As I was reading several of the books that I had planned on having finished by this late in the summer (the false promises of endless free time over summer break hits yet another ignorant victim!), I came upon two sentences of a quote by an economist named Wilhelm Roepke. It particularly struck me, staying in my mind for over a week after I read it. He said:
“Men, having to a great extent lost the use of their innate sense of proportion, thus stagger from one extreme to the other, now trying out this, now that, now following this fashionable belief, now that, responding now to this external attraction, now to the other, but listening least of all to the voice of their own heart. It is particularly characteristic of the general loss of a natural sense of direction – a loss which is jeopardizing the wisdom gained through countless centuries – that the age of immaturity, of restless experiment, of youth, has in our time become the object of the most preposterous overestimation.”

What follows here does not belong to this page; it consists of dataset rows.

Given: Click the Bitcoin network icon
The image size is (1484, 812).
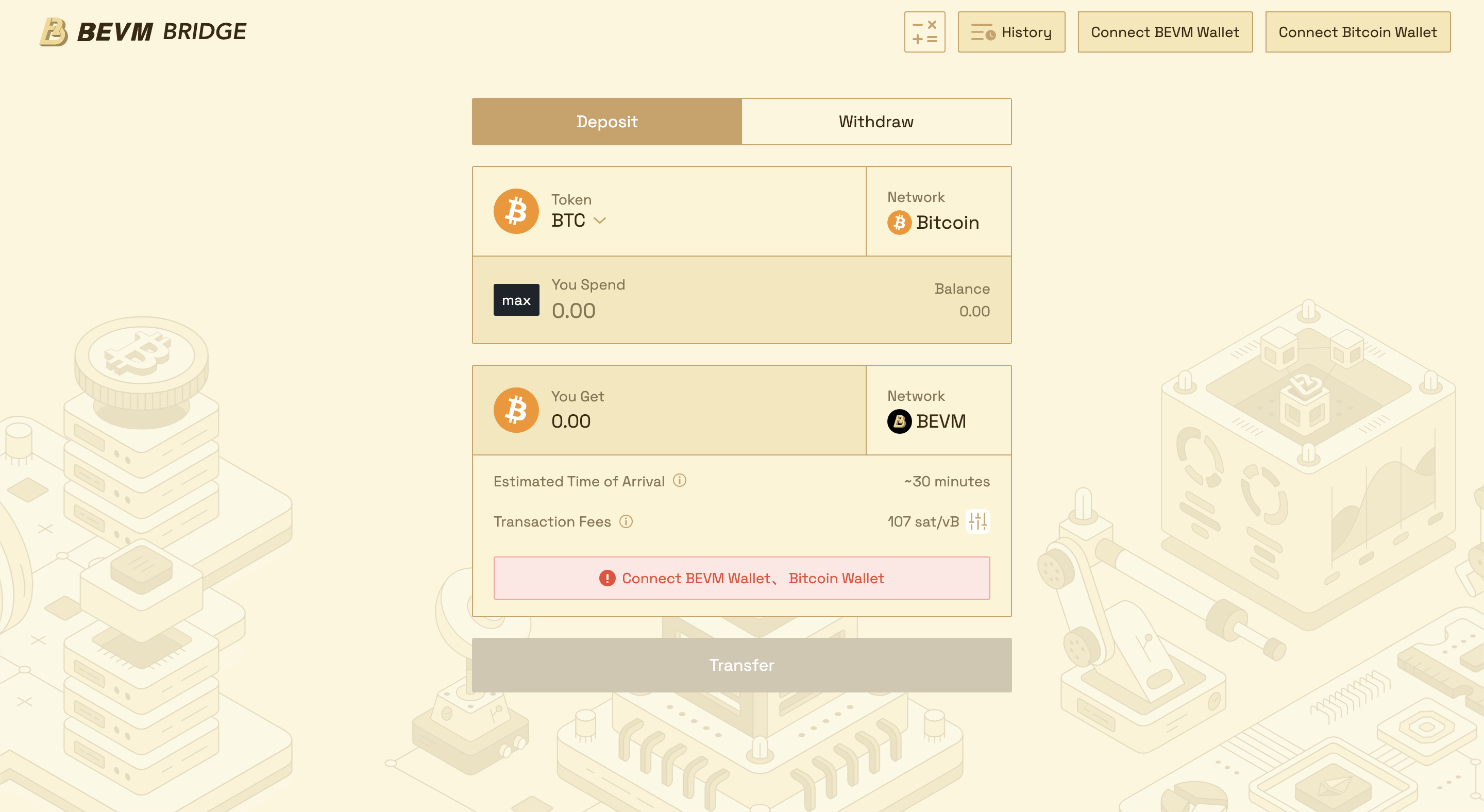Looking at the screenshot, I should pyautogui.click(x=899, y=222).
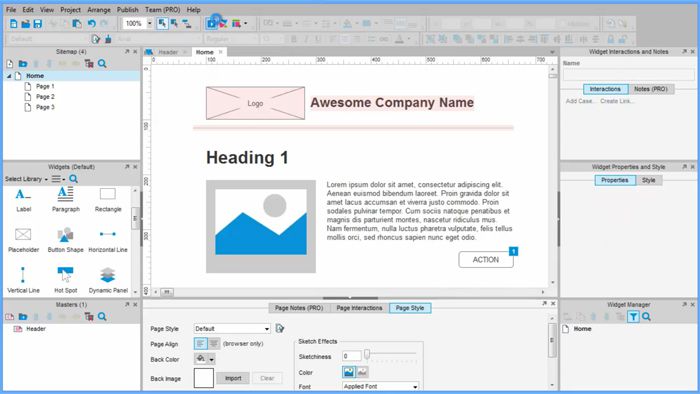Click the Sitemap search magnifier icon

click(102, 64)
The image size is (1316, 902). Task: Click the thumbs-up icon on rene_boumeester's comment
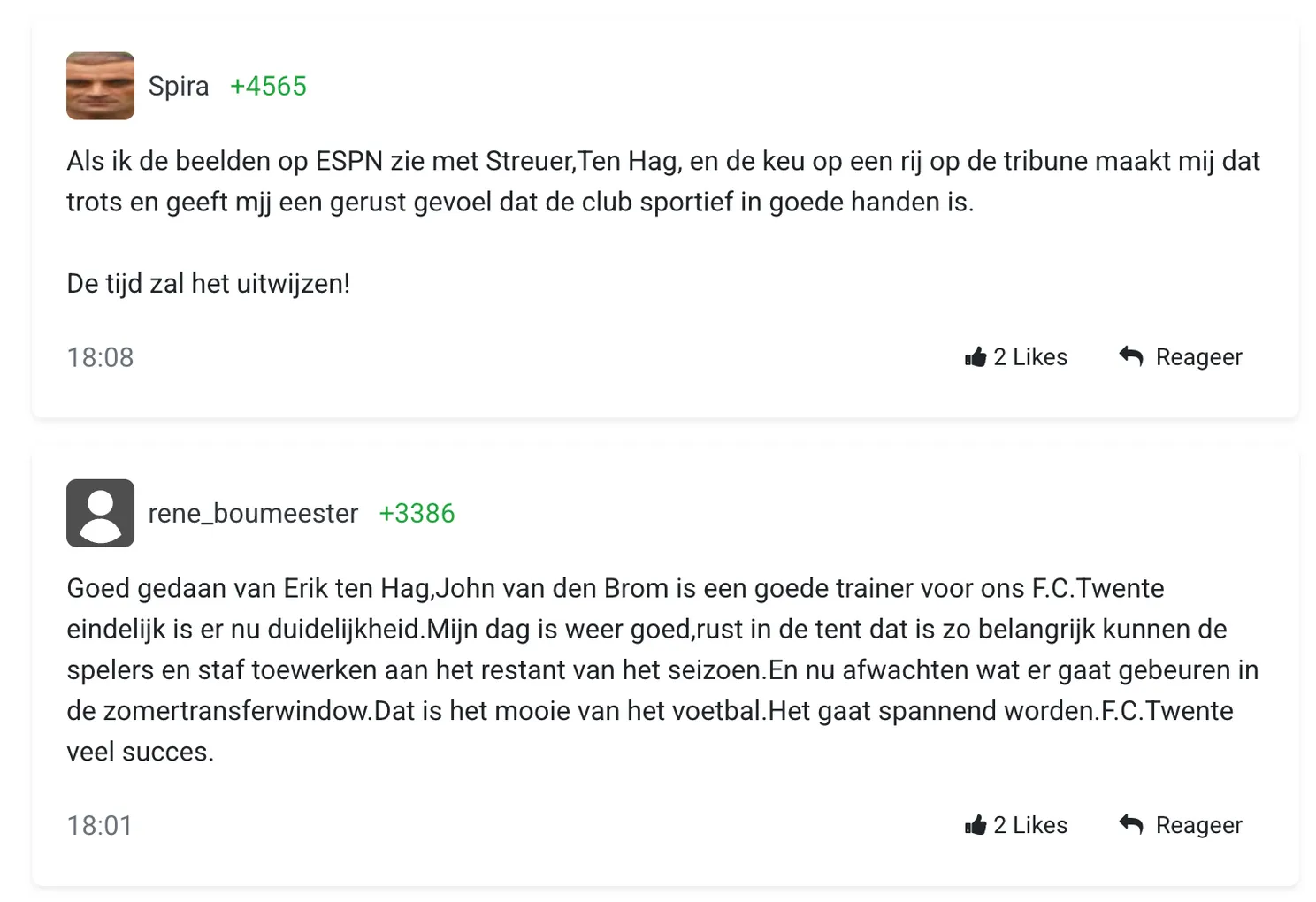pos(976,824)
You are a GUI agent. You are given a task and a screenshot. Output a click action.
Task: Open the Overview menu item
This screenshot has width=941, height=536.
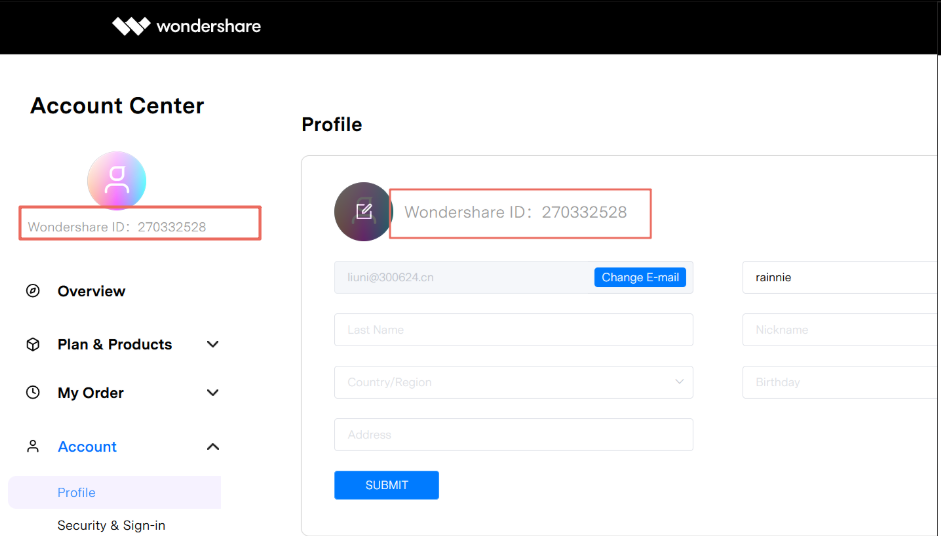91,291
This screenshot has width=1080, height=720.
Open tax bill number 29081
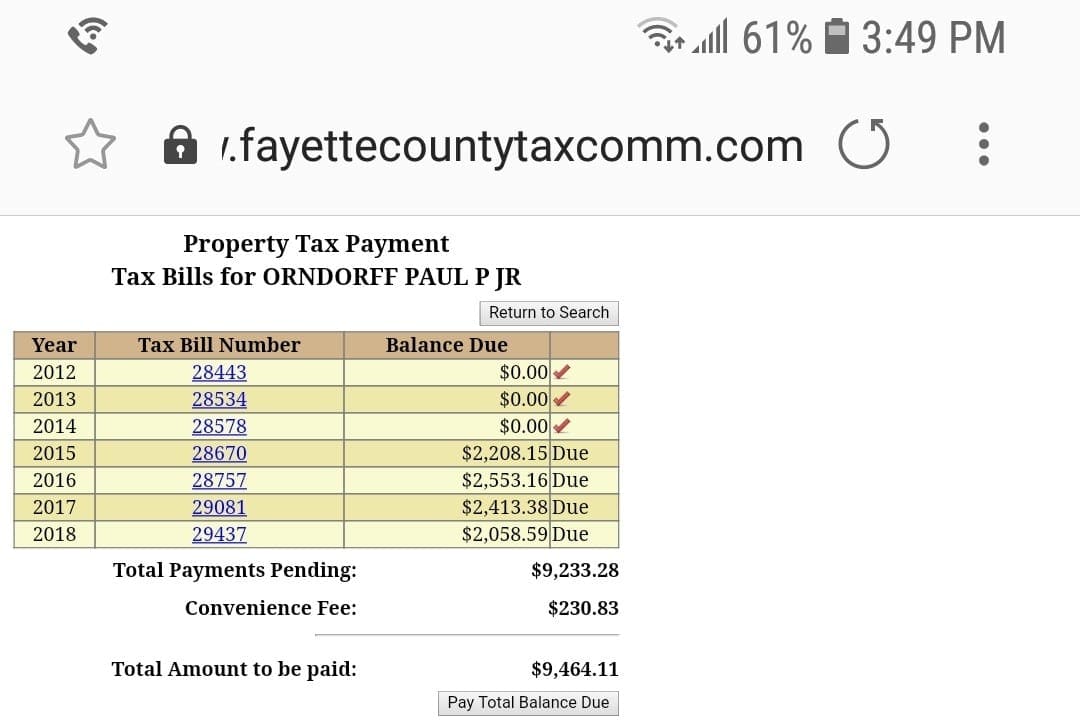(219, 507)
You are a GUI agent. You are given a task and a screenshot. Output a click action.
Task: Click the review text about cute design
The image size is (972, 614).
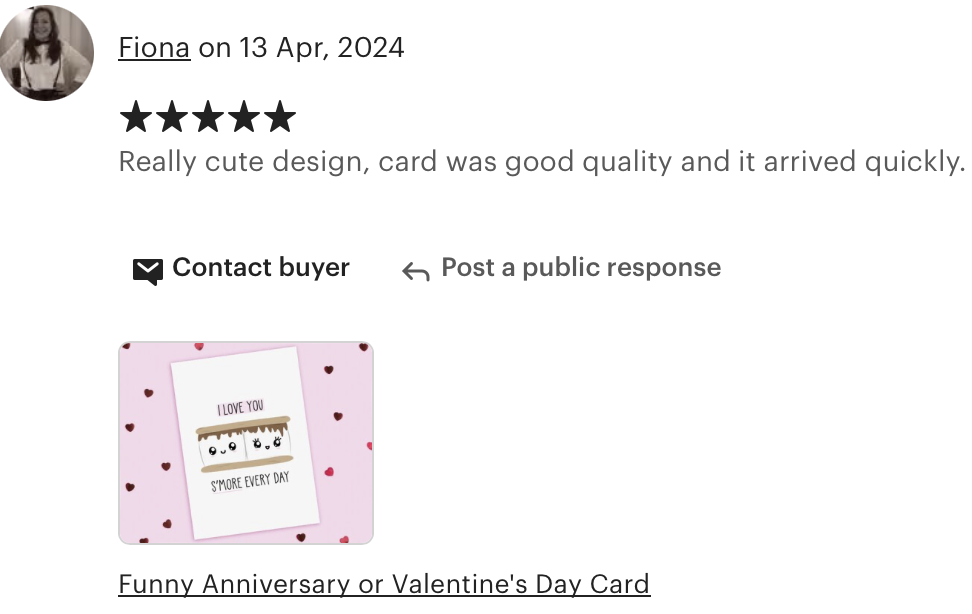tap(542, 162)
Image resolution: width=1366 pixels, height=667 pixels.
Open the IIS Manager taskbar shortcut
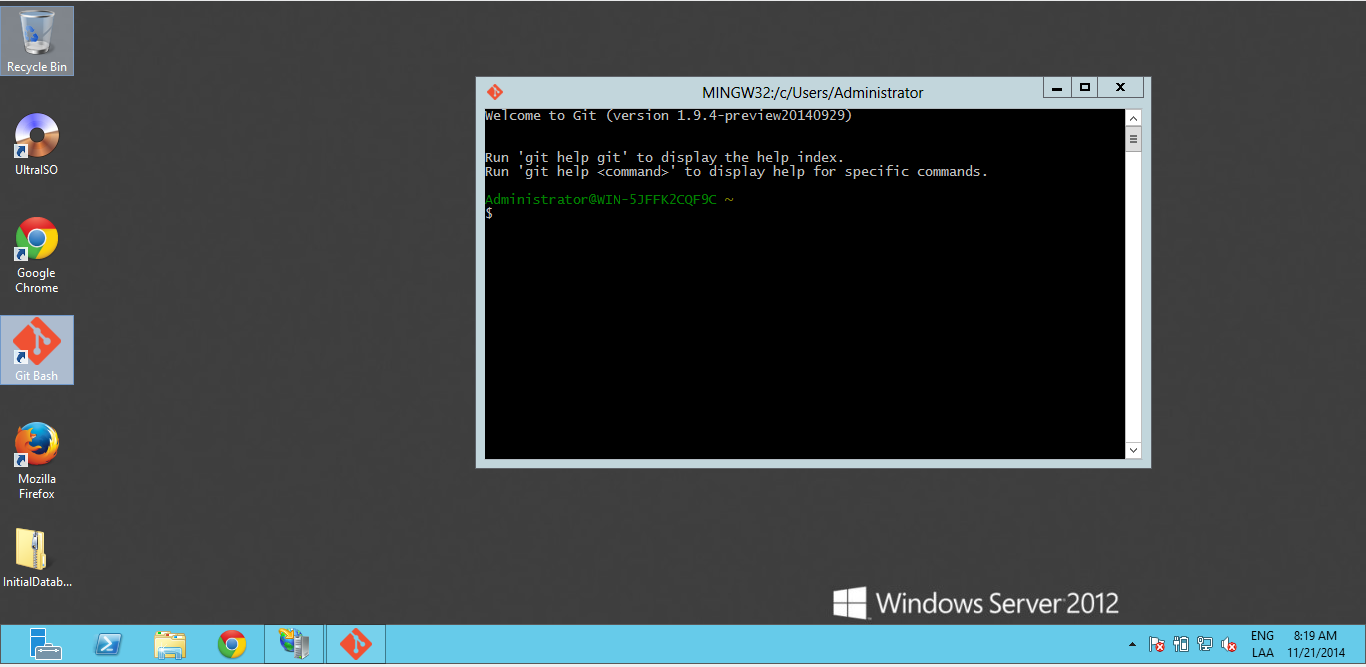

– Wilhelm Roepke, The Social Crisis of Our Time
That’s a lot to chew on, but I think I may have unraveled the main idea. Specifically, the idea of a “sense of proportion” in all men that this economist declares “lost” in our modern lives led to a conversation with my dad. Through our discussion we tried to define this word “proportion” in a way that made sense in the quote’s context. We concluded that proportion means having “a right relationship between the part and the whole.”
Consider the quote again with this definition inserted: men having “lost . . . their innate sense of ‘a right relationship between the part and the whole’, thus stagger from one extreme to the other . . .”
Roepke is saying that all of the component parts of post-modern life – work, school, church, social events, entertainment – our careers, friendships, and hobbies – our online networking, our televisions, and our music – have somehow stopped having a “right” relationship with the whole.
But what even is this “whole”? I think the way many of us think about our life may hold the answer; most of us think of our work, the various things we do, our hobbies, perhaps our relationships. We think of our life as just a list of the different parts making up the daily grind. It’s like there is no unified “whole” for most Americans. There is no driving purpose or overarching goal to glue life together. There can be no “proportion,” no “right relationship,” between the parts and the whole when there is no whole!
At freeway speeds we skid from event to event, website to website, cable channel to channel, phone call to phone call. Busyness leads us into a tyranny of the urgent. Whatever area of our lives demands the loudest pushes to the front of our task list. These urgent tasks are emphasized. Some traditional parts of life, such as time in nature, time in reflection, or time to simply “be still, and know,” have been excluded almost entirely.
I think of T.S. Eliot’s poetic declaration: “I should have been a pair of ragged claws / Scuttling across the floors of silent seas.”
As many of us scuttle between the parts that make up of our lives, snipping into ever smaller fragments the details of living, the noise of our traffic and our white iPod earbuds can grow deafening. And a sea of deaf ears brings a lonely, lonely silence. This is Roepke’s “social crisis.”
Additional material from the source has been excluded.